Excerpted text>
■ ■ ■ ■ ■
Do you have to have a dedicated gluten-free kitchen when you have celiac disease?

Katarina Mollo MEd, RDN, LDN
Q: Do you have to have a dedicated gluten-free kitchen when you have celiac disease?


No, it is not required to have a completely gluten-free kitchen. Some have an all gluten-free kitchen, others have some gluten-containing items for other family members.

However, it is definitely best if family meals that are eaten together are gluten free as it is a risk to prepare gluten-containing items near gluten-free foods, especially loose flour. You should never bake gluten-free and gluten-containing items at the same time. Flour easily gets everywhere and can contaminate other foods.

Studies have found that people with celiac disease can react to as little as 10 mg of gluten per day (1). That is the amount in a few crumbs, so cross-contact is a real concern for someone with celiac disease.

If you are not able to have a dedicated gluten-free kitchen here are some general guidelines:

  • Keep surfaces such as counters and microwave turntable clean from crumbs and debris.
  • Wash pots, pans, measuring cups and utensils between use.
  • Use separate utensils for each foods.
  • Use separate dedicated condiments such as butter, jam, jelly, and peanut butter to avoid double dipping and crumbs. Squeeze bottles are also a good option.
  • Use separate sugar, baking powder/baking soda etc. for baking to prevent cross-contact from flour.
■ ■ ■ ■ ■
Data extracts>
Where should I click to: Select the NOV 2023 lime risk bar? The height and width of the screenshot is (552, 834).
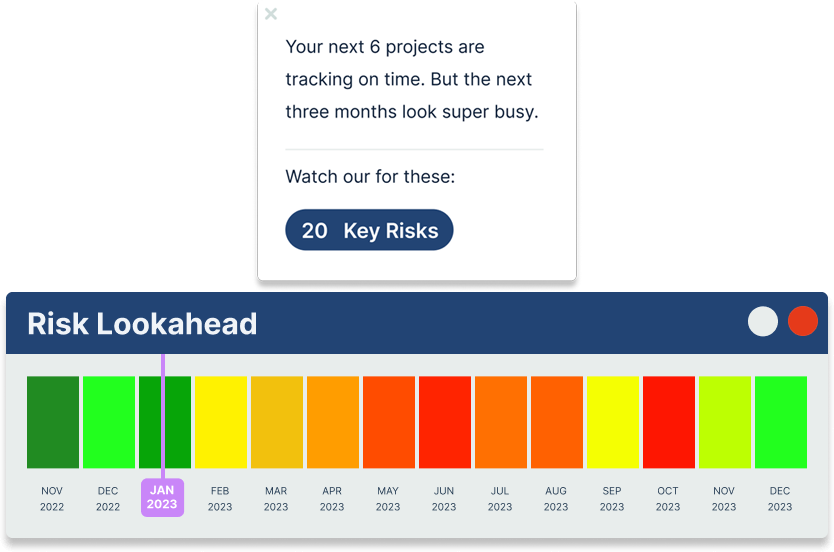(725, 422)
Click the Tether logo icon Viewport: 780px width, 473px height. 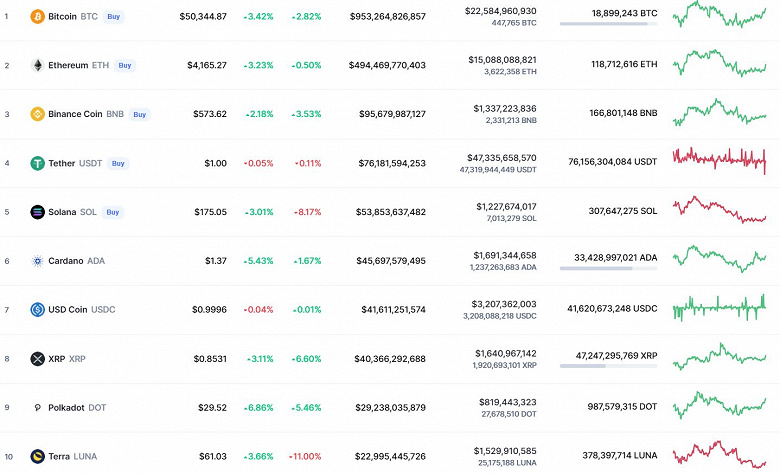click(x=38, y=163)
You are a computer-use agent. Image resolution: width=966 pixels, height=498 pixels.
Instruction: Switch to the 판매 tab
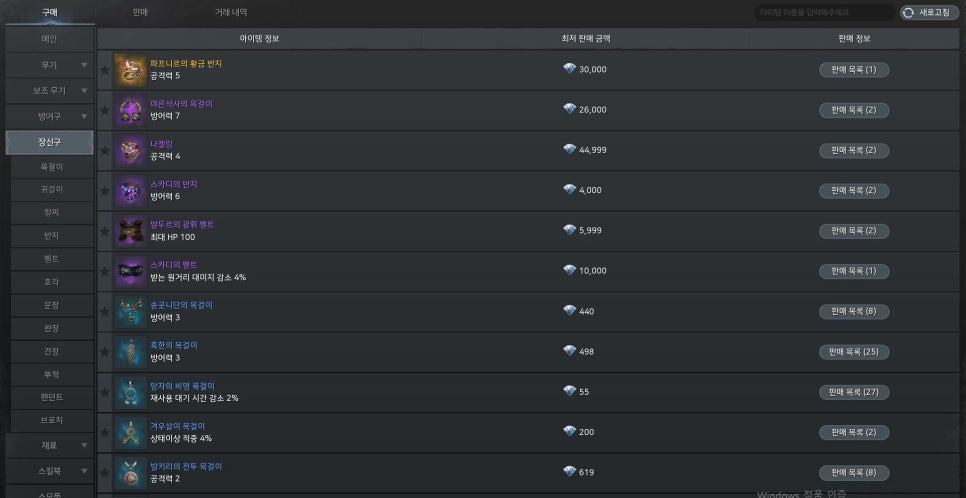(x=140, y=12)
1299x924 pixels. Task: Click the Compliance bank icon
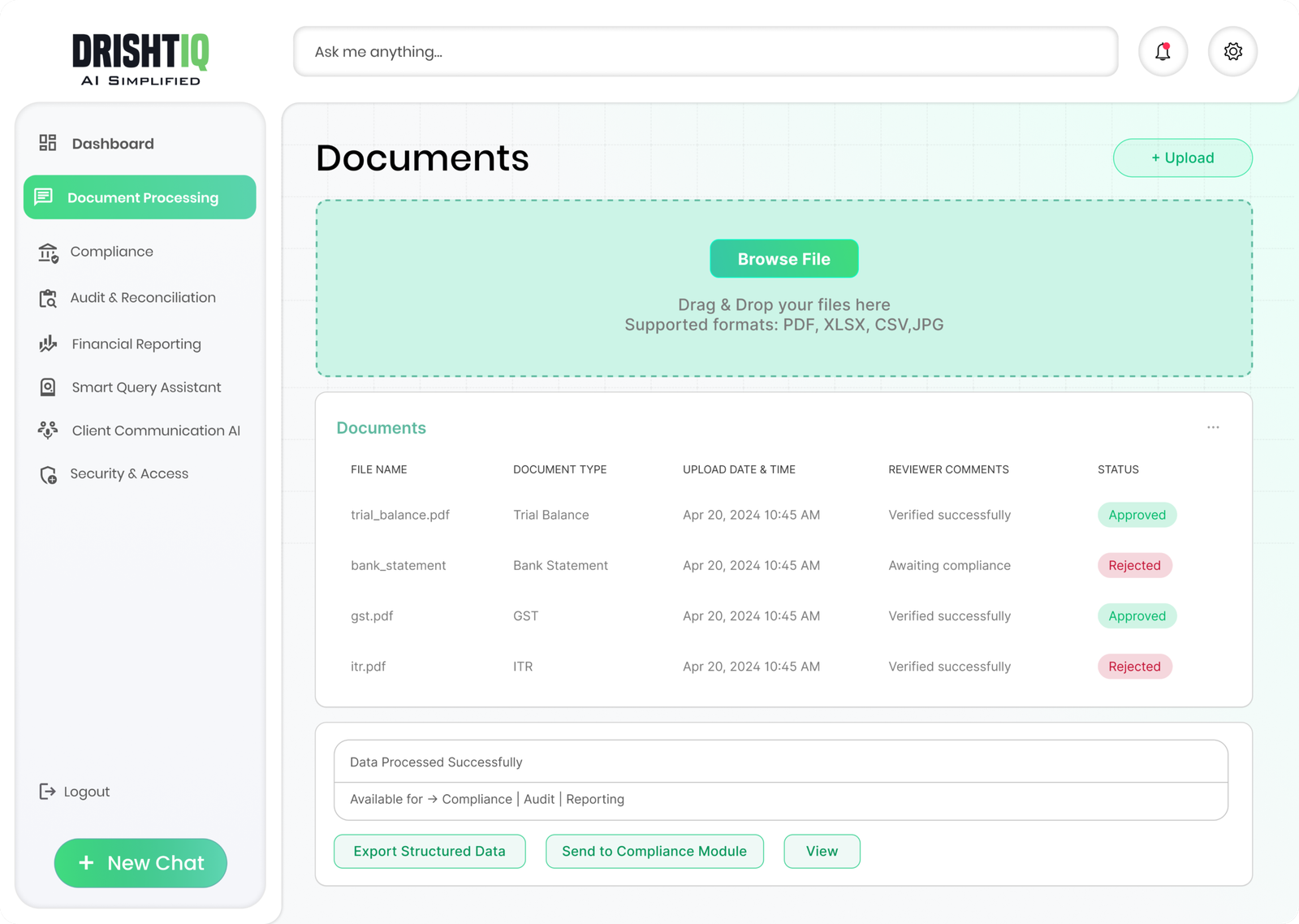[x=48, y=253]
■ ■ ■ ■ ■
Set of tasks>
a: Decide whether each statement below agrees with the gluten-free kitchen text. For each, answer yes or no and quote the exact words from the text that decide it.
(i) A person with celiac disease must have a completely gluten-free kitchen.
(ii) People with celiac disease can react to as little as 10 mg of gluten per day.
(iii) Gluten-free and gluten-containing items can be baked at the same time.
b: Return the part of the gluten-free kitchen text from "However, it is" to "crumbs and debris.", copied exactly.

Task-by-task solutions>
a:
(i) No: "No, it is not required to have a completely gluten-free kitchen."
(ii) Yes: "people with celiac disease can react to as little as 10 mg of gluten per day"
(iii) No: "You should never bake gluten-free and gluten-containing items at the same time."

b:
However, it is definitely best if family meals that are eaten together are gluten free as it is a risk to prepare gluten-containing items near gluten-free foods, especially loose flour. You should never bake gluten-free and gluten-containing items at the same time. Flour easily gets everywhere and can contaminate other foods.

Studies have found that people with celiac disease can react to as little as 10 mg of gluten per day (1). That is the amount in a few crumbs, so cross-contact is a real concern for someone with celiac disease.

If you are not able to have a dedicated gluten-free kitchen here are some general guidelines:

  • Keep surfaces such as counters and microwave turntable clean from crumbs and debris.